One of the three people implicated in the 2013 penny stock crash that wiped out $8 billion from the Singapore stock market was sentenced on Wednesday (March 20) to 36 months' jail for abetment in manipulating the stocks of three companies.

Former interim Ipco International chief executive Goh Hin Calm, who was charged with abetment in manipulating the stocks of Blumont Group, Asiasons Capital and LionGold Corp, had pleaded guilty to two of six charges of abetment earlier on Wednesday. Four other charges were taken into consideration.

He was sentenced to 36 months' jail for each charge, and both sentences will run concurrently. His prison term starts immediately.

Those counters rocketed more than 800 per cent in a span of nine months before crashing on Oct 4, 2013, triggering a rout of penny stocks on the Singapore Exchange.

Goh's decision to plead guilty has sparked speculation over whether he will turn prosecution witness ahead of the keenly-awaited trial of alleged penny stock crash mastermind John Soh Chee Wen and former chief executive of Ipco (now renamed Renaissance United) Quah Su Ling, which starts on March 25. The trial, initially slated to start on March 11, was postponed to March 25 after Goh's decision to plead guilty.

The historic trial - prosecutors have described the investigations as Singapore's largest securities fraud probe - will take place on a scale rarely seen in market-related cases.
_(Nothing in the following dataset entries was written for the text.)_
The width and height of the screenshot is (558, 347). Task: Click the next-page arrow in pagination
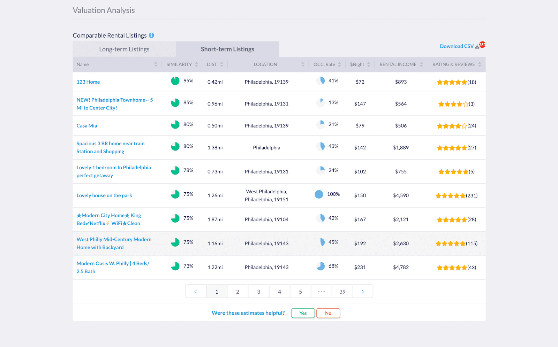point(363,291)
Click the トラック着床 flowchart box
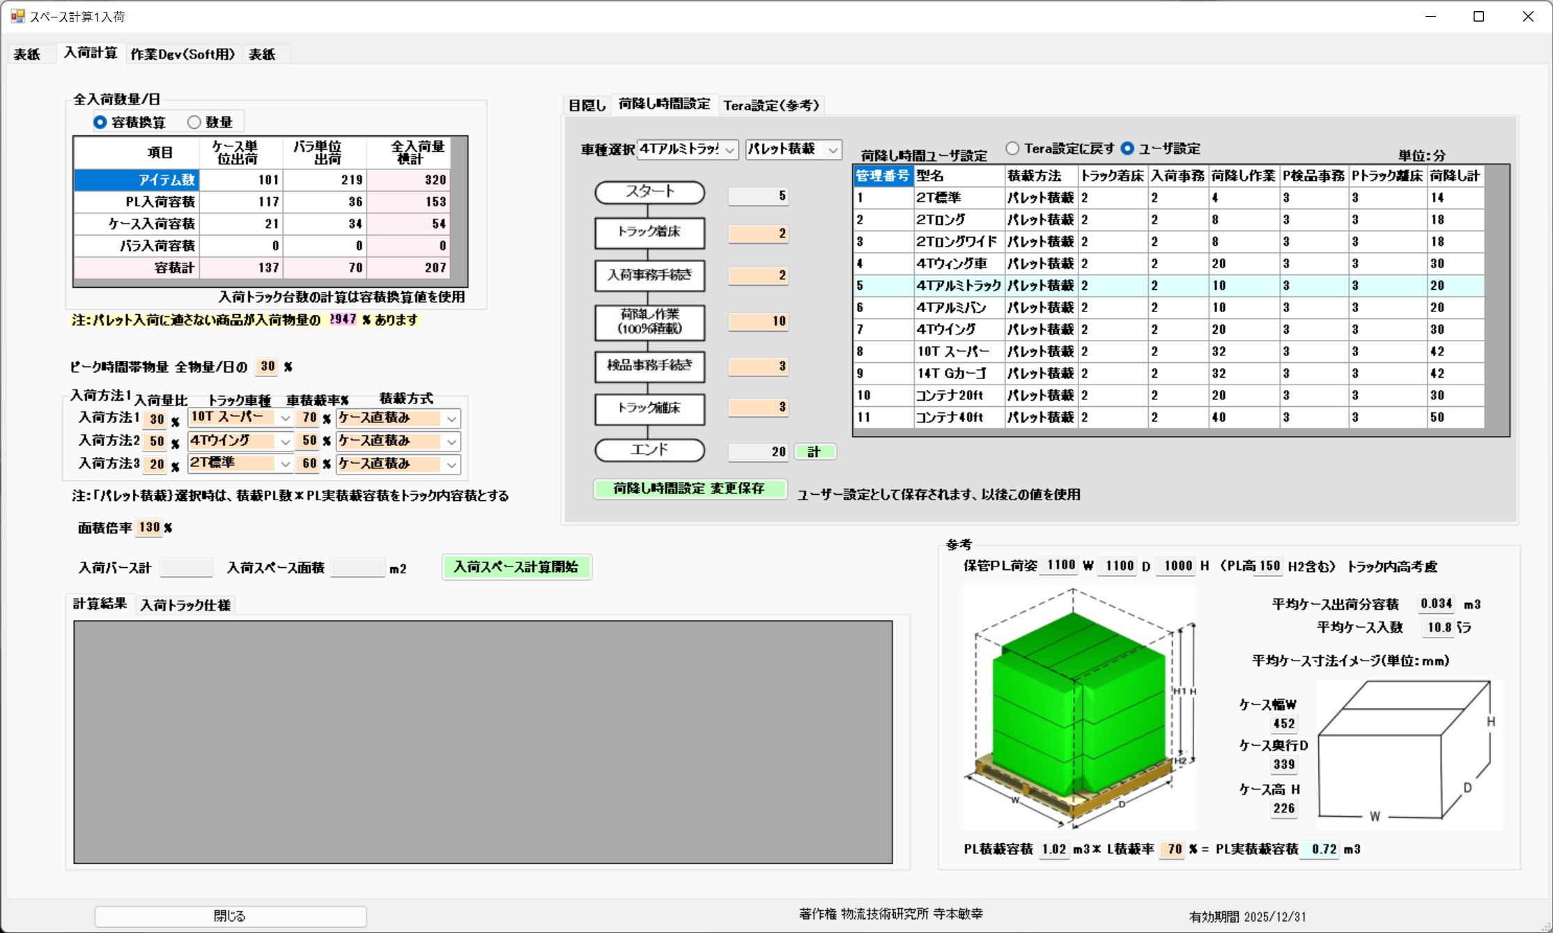 click(649, 233)
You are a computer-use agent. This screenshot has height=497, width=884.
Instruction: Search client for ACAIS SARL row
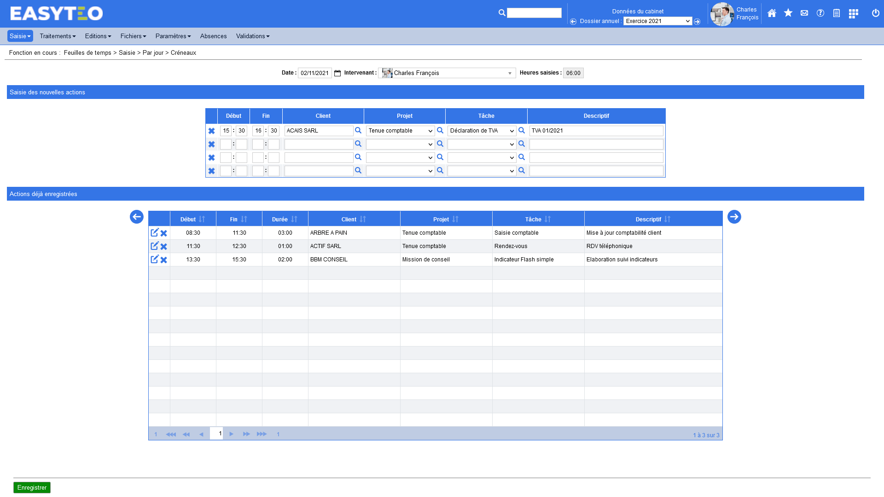click(x=358, y=131)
The three defendants face more than 370 charges in total: Malaysian businessman Soh, who is represented by Senior Counsel N. Sreenivasan, has been hit with 189 charges, including eight counts of allegedly tampering or attempting to tamper with witnesses. Quah faces 178 charges.

Soh was arrested in November 2016 and is still in remand while Goh and Quah are out on bail.

Goh, a 59-year-old Singaporean, admitted to being an accomplice in a scheme allegedly orchestrated by Soh and Quah to manipulate the share prices of Blumont, Asiasons Capital (now Attilan Group) and LionGold - collectively known as BAL.

Goh is accused of being the "treasurer" in the scheme and aided Soh, 59, and Quah, 54, to create a false market for the BAL shares.

Goh's lawyer Adrian Wee made a mitigation plea before High Court Justice See Kee Oon.

Market-rigging carries a fine not exceeding $250,000, a jail term of up to seven years or both, per charge.

Goh pleaded guilty to two charges under Section 197(1)(b) and Section 109 of the Penal Code, of "intentionally aiding two others in perpetrating the most audacious, extensive and injurious market manipulation scheme ever in Singapore".

The prosecution has asked for a sentence of three years' imprisonment per charge, with the two sentences to run concurrently.

In its submission for sentence, it said Goh played two main roles. Firstly, as early as 2008, he began opening multiple trading accounts at brokerages across Singapore in his name and that of his wife, Huang Phuet Mui, to allow Quah and later Soh to use.

"By doing so, he was effectively providing them the use of trading limits and credit... to use to trade and manipulate the market in BAL shares."

Secondly, by 2011, his role had grown to handling the finances for the scheme. He received and made more than 1,200 payments on behalf of Soh and Quah, into and out of a "float" or pool of funds that he managed for them. The size of this pool was more than $2 million at times. In total, Goh arranged approximately $30 million in outgoing payments on their behalf.

This made Goh "in effect both seed funder and finance manager" of Soh's and Quah's scheme.

When the scheme collapsed in October 2013, "the losses that were caused to innocent parties were massive". These include losses incurred in trading accounts, which remain unpaid till today, and which therefore fall on the financial institutions at which those accounts are held.

The unpaid losses in Goh's and his wife's trading accounts alone amount to $1.5 million. The total unpaid losses in the 189 Controlled Accounts are more than $350 million.